Best Practices

FinOps labels, field aliases, architecture, and recommendations for production pipelines.

FinOps Labels

Every BigQueryInsertJobOperator task automatically gets FinOps labels injected from src/dagsmith/configs/airflow_registry.yaml. These labels enable cost tracking and attribution in BigQuery.

LabelValue (Jinja template)Purpose
dag_id{{ dag.dag_id }}Identify which DAG ran the job
task_id{{ task.task_id }}Identify which task ran the job
execution_date{{ ds_nodash }}Execution date for cost grouping
instance_name{{ var.value.composer_env_name | default('composer') }}Composer environment name
run_idCleaned, lowercase dag_run.run_idUnique run identifier

Controlling FinOps labels

yaml
# Default: FinOps labels are auto-injected
- task_id: "load_data"
  operator: BigQueryInsertJobOperator
  sql: "sql/load.sql"
  include_finops_labels: true          # default, can be omitted
  labels:                              # custom labels merged with FinOps labels
    bundle: "daily_load"
    team: "data-engineering"

# Opt out of FinOps labels for a specific task
- task_id: "ad_hoc_query"
  operator: BigQueryInsertJobOperator
  sql: "sql/ad_hoc.sql"
  include_finops_labels: false         # no FinOps labels injected

Field Aliases — Quick Reference

Several YAML fields accept alternative names for convenience.
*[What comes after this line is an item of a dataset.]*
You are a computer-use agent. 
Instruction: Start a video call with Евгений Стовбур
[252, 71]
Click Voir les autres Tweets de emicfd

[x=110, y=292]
Both forms are equivalent — use whichever reads better in context.

Canonical FieldAliasSectionNotes
retry_delayretry_delay_secondsdefault_args, task-levelSeconds between retries
slasla_secondsdefault_argsSLA timeout in seconds
scheduleschedule_intervaldagCron expression or preset
gcp_conn_idgoogle_cloud_conn_idgcpAirflow GCP connection ID
execution_deltaexecution_delta_secondsExternalTaskSensorFixed timedelta offset
execution_datelogical_dateTriggerDagRunOperatorAirflow 2.x → 3.x naming
poke_intervalpoll_intervalGCSObjectsWithPrefixExistenceSensorSeconds between pokes

Architecture Overview

DagSmith follows a clear pipeline from YAML input to formatted Python output:

Pipeline
YAML Spec File
    |
    v
[1] Loader (loader.py)
    - Read YAML file
    - Expand ${VAR__...__VAR} variables
    - Parse with PyYAML
    - Validate via YamlDagSpec (Pydantic)
    |
    v
[2] Registry (registry/core.py)
    - Load airflow_registry.yaml
    - Map operator names to (module, class) tuples
    - Resolve aliases and conflicts
    |
    v
[3] Code Generator (code_generator.py)
    - Pre-scan: collect imports + SQL variable names
    - Render: header, imports, config, default_args, DAG block
    - Dispatch tasks to type-specific renderers
    |
    v
[4] Post-Processing
    - ruff check --fix (remove unused imports)
    - ruff format (consistent style)
    |
    v
Generated .py DAG File

Key Design Patterns

Discriminated Unions
TaskOrGroupSpec uses Pydantic's Discriminator to dispatch task types based on the operator field. Known operators get dedicated specs; unknown operators route to generic specs via registry lookup.
Spec + Renderer Pairs
Each operator has a Pydantic spec class and a corresponding render_* function. This separation keeps validation and code generation cleanly decoupled.
Import Strategy
Top-level: always-needed imports (future, timedelta, DAG) + conditional callbacks/params. Deferred: operator/sensor imports inside the with DAG block, sorted and deduplicated.
Registry System
YAML-driven at src/dagsmith/configs/airflow_registry.yaml. Supports standard, third-party, and custom origins with alias conflict resolution. Extensible via DAGSMITH_EXTRA_REGISTRY env var.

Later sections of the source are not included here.